I am a Stubb’s Insider and was provided promotional materials to conduct this recipe. All the opinions are 100% my own. Are you ready for your first big BBQ? Thanks to the folks at Stubbs we received some of their brand new sauces and spices to conduct this recipe. Memorial Day is approaching, what big plans to you have for your grill? Our family loves loves ribs, we don’t eat them very often because they are pretty expensive to eat them out and I really have not perfected grilling them. I have tried baking ribs first then grilling and now I was going to try to smoke ribs before basting them in the delicious sauce.
Ribs really are not that hard to make, you really just need a long window about 3-4 hours that you are around to allow them to slow cook.
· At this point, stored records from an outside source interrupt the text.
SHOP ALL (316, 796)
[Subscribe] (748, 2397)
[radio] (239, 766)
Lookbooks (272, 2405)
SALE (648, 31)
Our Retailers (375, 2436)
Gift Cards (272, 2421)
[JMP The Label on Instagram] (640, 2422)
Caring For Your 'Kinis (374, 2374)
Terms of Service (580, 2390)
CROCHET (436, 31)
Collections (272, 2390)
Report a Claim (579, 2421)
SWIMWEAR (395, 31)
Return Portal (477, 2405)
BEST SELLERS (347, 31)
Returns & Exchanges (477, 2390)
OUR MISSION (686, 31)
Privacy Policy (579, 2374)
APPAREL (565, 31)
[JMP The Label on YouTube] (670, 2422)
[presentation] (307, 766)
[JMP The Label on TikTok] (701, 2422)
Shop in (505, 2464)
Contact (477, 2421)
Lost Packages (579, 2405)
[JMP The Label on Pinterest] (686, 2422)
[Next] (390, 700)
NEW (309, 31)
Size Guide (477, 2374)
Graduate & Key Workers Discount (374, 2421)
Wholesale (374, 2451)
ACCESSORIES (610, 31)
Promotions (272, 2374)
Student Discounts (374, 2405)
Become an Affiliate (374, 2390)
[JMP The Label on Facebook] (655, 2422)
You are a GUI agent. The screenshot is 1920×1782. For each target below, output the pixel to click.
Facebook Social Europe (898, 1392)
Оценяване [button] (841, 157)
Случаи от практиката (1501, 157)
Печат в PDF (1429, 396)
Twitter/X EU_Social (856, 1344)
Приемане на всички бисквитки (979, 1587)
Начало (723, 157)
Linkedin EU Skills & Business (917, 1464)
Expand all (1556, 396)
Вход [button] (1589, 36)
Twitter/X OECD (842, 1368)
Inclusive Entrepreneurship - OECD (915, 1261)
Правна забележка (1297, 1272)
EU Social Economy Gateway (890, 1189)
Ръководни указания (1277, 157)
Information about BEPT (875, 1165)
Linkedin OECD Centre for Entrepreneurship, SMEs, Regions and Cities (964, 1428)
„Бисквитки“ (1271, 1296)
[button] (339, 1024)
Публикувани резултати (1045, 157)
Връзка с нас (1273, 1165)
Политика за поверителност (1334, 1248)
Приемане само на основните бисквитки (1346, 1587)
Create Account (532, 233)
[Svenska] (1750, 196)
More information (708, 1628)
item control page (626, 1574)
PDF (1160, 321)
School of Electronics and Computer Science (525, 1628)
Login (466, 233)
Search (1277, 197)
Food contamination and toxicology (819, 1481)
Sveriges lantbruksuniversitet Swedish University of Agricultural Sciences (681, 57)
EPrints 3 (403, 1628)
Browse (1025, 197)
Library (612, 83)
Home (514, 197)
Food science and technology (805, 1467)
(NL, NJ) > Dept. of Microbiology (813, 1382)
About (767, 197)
Not to mention they need to sit at room temperature about an hour before hitting the grill.
My husband has a grill that has a small smoker feature so this was the perfect recipe to use on his grill. I was in charge though as he was out doing chores. No biggie, I will learn how to smoke meat.
First the prep of the ribs, there is a membrane on the back of each rib, you just need to get your finger underneath and pull it off. Not that hard.
Next massage your BBQ rub, we used Stubbs BBQ rub. It has a little kick to it, but you may not notice it after you add your sauce, coming much later.
Don’t be shy, rub in the spices. With clean hands of course.
To prêp the grill for smoking, you really need to soak your wood chips, we prefer fruit trees, and then place them to the side of the grill. This is where you will have your heat source. The grill should really not get above 300 degrees.
Boom you are done for 2.5-3.5 hours. Every once in a while you need to check your chips and add more, and be sure the temperature of the grill does not raise, other than that the grill is doing all the work. BOY does it smell good.
Time to lather the cooked ribs with the best sauce I have had. The new Stubbs Sticky Sweet is by far the best Stubbs sauce I have tasted. But when I think of ribs sticky and sweet is how I like them. Use another Stubbs sauce if you like a little kick or make homemade barbecue sauce, you can jar it for a great gift too.
You are almost done. I basted both sides liberally with the sauce. To avoid flare ups on the grill. I did this on a baking sheet off the grill. Put back on the grill. I rotated half way thru and reapplied more sauce.
Allow to sit 20 minutes if you can. Cut and serve.
Need I say more, I bought 4 more racks of ribs, they were on sale at Kroger, for next weekend when we have family in town. My daughter, who gave up pork 2 years ago, actually ate a few too.
What is your favorite thing to smoke on the grill?
Smoked Sweet Baby Back Ribs Recipe
- 2- to 4- tablespoons Stubb’s Bar-B-Q Spice Rub
- ½ cup Stubb’s Bar-B-Q Sauce (we fell in love with Sticky Sweet)
- Two (2- to 3- pound) racks of baby back ribs
- 3 cups wood chips, or 4 to 5 chunks, soaked We prefer fruit trees and used apple
1.Pull off the thin membrane from the underside of the rack of ribs. Blot each rack of ribs with a paper towel to dry. Massage the spice rub into the ribs on all sides. Leave the ribs at room temperature for up to 1 hour before grilling.
2. Prepare a grill for indirect cooking by layering soaked wood chips and charcoal. We used a gas grill and filled a tin pan with soaked apple chips. We kept the burners off the area where the ribs lay.
(for coal grilling) When the coals are ashed over, spread them out in one part of the grill so the food can cook to the side and not directly over the coals. Cover the grill and bring it to between 225°F and 235°F. (monitor your gas grill)
3.Cook the ribs bone side down with the grill lid closed, for 2.5 to 3.5 hours, or until the meat just starts to shrink back from the ends of the bones. To ensure even cooking, set an oven thermometer next to the ribs.
4. Finish by basting the ribs on both sides with your barbecue sauce of choice, and placing them back on the grill for 5 to 10 minutes. You don’t want to burn them. Once completed, set the rib racks on a baking sheet and cover with foil; let them rest for 10 to 20 minutes, then slice and serve. Serve with additional sauce if desired.